Exercise >> Your task is to copy the stretch of lines in the records below that begins with the line containing "زکوٰۃ اسلام کا" and ends with the line containing "ختمِ قرآن پر", exactly as written, with nothing added.

== Entries provided

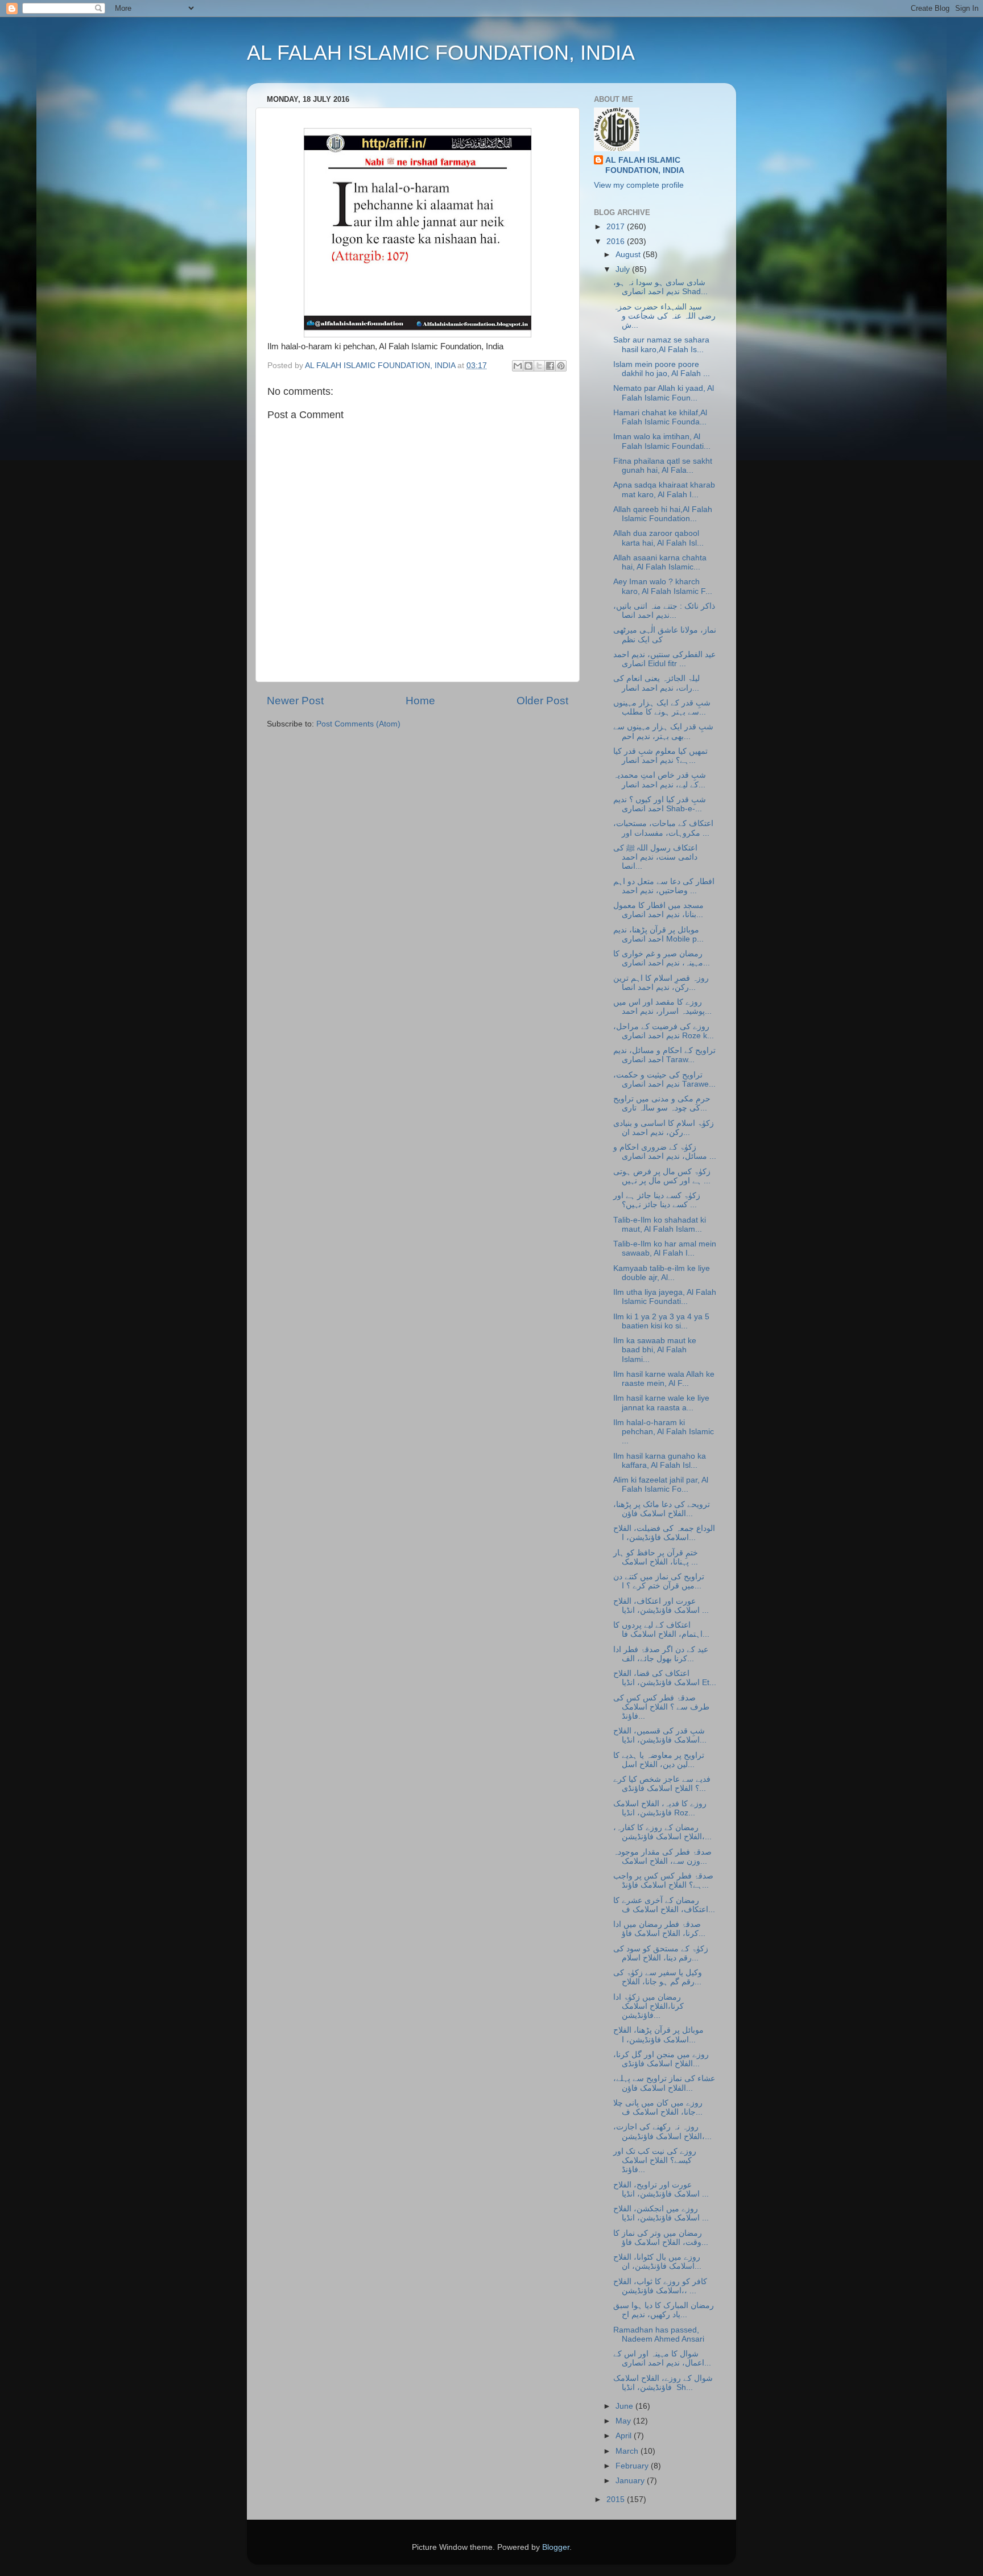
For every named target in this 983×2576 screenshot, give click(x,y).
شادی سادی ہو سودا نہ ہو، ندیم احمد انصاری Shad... (660, 287)
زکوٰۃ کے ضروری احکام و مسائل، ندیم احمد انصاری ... (664, 1152)
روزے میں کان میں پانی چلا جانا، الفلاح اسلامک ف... (658, 2107)
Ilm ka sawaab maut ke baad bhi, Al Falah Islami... (654, 1349)
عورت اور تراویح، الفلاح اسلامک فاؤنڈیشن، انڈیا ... (661, 2189)
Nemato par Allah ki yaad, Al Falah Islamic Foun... (663, 393)
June (625, 2406)
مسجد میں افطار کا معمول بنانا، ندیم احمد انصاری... (658, 910)
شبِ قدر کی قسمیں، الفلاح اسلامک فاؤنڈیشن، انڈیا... (660, 1735)
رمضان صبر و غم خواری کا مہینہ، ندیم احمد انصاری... (661, 958)
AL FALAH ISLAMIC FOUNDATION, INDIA (441, 52)
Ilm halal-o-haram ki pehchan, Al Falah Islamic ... (663, 1431)
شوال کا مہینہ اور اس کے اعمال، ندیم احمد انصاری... (662, 2358)
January (631, 2480)
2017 (616, 226)
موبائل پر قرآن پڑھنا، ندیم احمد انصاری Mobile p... (658, 934)
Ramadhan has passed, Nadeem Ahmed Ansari (658, 2334)
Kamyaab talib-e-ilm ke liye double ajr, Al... (661, 1273)
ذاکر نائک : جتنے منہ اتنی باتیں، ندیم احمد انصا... (664, 611)
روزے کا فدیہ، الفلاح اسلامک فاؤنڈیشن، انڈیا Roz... (660, 1808)
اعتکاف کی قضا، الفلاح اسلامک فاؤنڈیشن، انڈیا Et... (664, 1678)
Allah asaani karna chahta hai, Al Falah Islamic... (660, 562)
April (625, 2435)
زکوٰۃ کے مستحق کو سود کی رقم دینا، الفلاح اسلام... (660, 1953)
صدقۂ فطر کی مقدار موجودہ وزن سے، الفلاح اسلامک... (662, 1856)
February (633, 2466)
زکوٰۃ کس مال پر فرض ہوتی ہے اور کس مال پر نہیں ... (662, 1176)
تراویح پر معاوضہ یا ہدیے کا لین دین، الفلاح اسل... (658, 1760)
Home (420, 701)
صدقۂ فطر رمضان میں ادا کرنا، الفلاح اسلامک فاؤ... (659, 1929)
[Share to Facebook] (550, 365)
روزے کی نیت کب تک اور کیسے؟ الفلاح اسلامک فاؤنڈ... (654, 2160)
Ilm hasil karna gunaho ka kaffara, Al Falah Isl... (659, 1460)
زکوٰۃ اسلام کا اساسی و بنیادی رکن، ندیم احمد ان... (663, 1128)
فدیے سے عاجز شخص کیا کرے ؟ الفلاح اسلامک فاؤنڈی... (662, 1784)
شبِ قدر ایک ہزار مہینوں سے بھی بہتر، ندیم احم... (663, 731)
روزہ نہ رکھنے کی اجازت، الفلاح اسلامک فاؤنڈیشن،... (662, 2131)
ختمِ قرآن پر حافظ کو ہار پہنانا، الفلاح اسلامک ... (655, 1557)
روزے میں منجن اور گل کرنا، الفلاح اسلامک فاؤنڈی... (661, 2059)
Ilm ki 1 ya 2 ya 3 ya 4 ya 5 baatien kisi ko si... (661, 1321)
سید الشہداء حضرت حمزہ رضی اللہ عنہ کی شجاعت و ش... (664, 316)
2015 (616, 2499)
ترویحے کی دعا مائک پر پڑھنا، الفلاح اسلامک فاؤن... (661, 1509)
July (624, 269)
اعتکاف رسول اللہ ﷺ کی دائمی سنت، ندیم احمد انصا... (655, 857)
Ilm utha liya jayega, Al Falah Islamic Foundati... (664, 1297)
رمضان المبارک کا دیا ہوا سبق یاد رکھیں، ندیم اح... (663, 2310)
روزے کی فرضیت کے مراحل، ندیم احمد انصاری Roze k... (663, 1031)
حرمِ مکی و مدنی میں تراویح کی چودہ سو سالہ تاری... (662, 1103)
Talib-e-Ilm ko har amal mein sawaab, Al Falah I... (664, 1248)
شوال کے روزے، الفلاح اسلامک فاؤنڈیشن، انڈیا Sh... (663, 2383)
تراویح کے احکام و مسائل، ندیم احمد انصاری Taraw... (664, 1055)
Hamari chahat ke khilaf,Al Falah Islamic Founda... (660, 417)
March (628, 2451)
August (629, 254)
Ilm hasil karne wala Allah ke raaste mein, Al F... (663, 1379)
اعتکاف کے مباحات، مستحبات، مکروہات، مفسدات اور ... (663, 828)
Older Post (542, 701)
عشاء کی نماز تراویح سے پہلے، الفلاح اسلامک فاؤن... (664, 2083)
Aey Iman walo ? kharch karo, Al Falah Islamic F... (662, 586)
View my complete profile (639, 185)
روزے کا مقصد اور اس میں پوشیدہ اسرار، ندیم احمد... (662, 1006)
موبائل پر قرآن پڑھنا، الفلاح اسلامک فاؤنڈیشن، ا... (658, 2035)
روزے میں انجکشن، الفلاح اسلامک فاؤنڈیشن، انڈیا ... (661, 2213)
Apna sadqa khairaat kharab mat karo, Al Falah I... (664, 489)
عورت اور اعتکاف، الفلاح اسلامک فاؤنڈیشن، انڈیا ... (661, 1606)
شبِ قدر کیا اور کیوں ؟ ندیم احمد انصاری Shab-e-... (659, 804)
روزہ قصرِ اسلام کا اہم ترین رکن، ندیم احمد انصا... (661, 983)
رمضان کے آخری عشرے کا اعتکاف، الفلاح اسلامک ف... (664, 1905)
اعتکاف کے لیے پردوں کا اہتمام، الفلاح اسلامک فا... (661, 1629)
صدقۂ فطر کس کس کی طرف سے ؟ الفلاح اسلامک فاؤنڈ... (661, 1707)
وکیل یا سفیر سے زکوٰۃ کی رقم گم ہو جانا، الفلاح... (657, 1977)
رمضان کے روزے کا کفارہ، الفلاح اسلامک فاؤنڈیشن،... (662, 1832)
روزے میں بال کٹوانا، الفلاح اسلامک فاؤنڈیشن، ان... (657, 2261)
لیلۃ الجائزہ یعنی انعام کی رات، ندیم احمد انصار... (656, 683)
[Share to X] (539, 365)
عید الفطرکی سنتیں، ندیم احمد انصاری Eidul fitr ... (664, 659)
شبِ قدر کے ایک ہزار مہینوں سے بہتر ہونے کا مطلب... (662, 707)
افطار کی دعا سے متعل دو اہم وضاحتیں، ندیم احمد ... (663, 886)
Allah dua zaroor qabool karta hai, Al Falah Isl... (658, 538)
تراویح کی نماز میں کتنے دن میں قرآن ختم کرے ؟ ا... (658, 1581)
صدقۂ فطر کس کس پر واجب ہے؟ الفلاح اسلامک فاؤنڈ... (663, 1880)
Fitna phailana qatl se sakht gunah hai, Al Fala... (662, 465)
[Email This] (517, 365)
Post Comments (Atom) (358, 724)
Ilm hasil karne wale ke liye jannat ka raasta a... (661, 1402)
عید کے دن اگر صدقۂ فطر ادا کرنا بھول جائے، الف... (660, 1654)
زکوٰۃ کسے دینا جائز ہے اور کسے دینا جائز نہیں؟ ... (656, 1200)
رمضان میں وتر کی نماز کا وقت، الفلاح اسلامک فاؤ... (660, 2238)
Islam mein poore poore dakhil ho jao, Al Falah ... (661, 369)
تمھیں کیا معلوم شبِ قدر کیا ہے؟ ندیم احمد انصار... (660, 756)
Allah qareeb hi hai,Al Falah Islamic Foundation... (662, 514)
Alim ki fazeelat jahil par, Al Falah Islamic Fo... (660, 1484)
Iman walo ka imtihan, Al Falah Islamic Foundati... (662, 441)
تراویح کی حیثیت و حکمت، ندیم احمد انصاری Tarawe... (664, 1079)
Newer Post (295, 701)
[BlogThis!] (528, 365)
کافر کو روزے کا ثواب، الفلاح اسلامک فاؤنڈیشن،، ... (660, 2286)
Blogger (555, 2547)
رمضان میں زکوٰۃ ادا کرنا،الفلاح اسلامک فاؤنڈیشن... (648, 2006)
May (624, 2421)
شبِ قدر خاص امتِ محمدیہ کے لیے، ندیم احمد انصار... (659, 780)
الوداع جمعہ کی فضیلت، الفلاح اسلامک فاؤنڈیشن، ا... (664, 1533)
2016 (616, 241)
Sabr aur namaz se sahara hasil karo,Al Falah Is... (661, 344)
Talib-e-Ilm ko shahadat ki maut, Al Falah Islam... (659, 1224)
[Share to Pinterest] (561, 365)
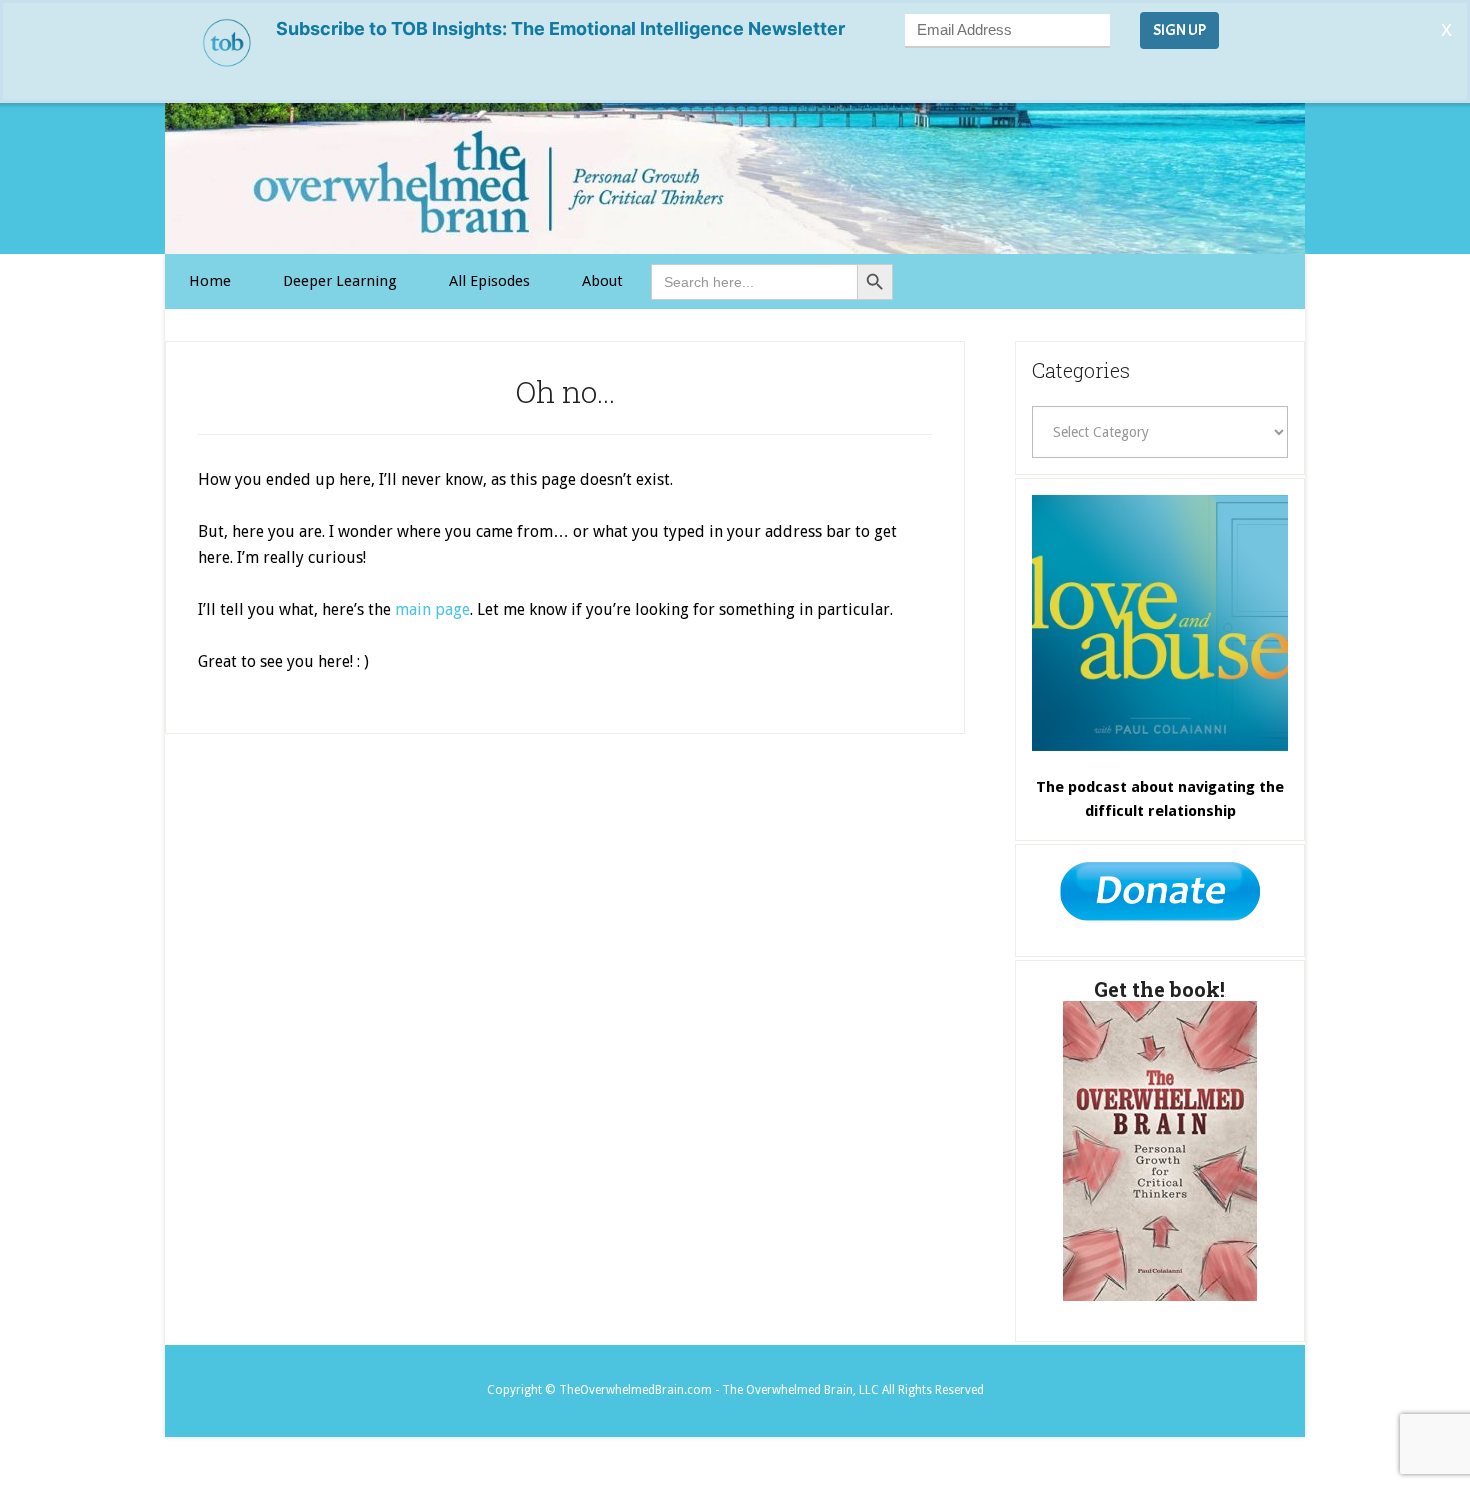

====

Solution below >>
زکوٰۃ اسلام کا اساسی و بنیادی رکن، ندیم احمد ان... (663, 1128)
فدیے سے عاجز شخص کیا کرے ؟ الفلاح اسلامک فاؤنڈی... (662, 1784)
شبِ قدر ایک ہزار مہینوں سے بھی بہتر، ندیم احم... (663, 731)
روزہ نہ رکھنے کی اجازت، الفلاح اسلامک فاؤنڈیشن،... (662, 2131)
ختمِ قرآن پر حافظ کو ہار پہنانا، الفلاح اسلامک ... (655, 1557)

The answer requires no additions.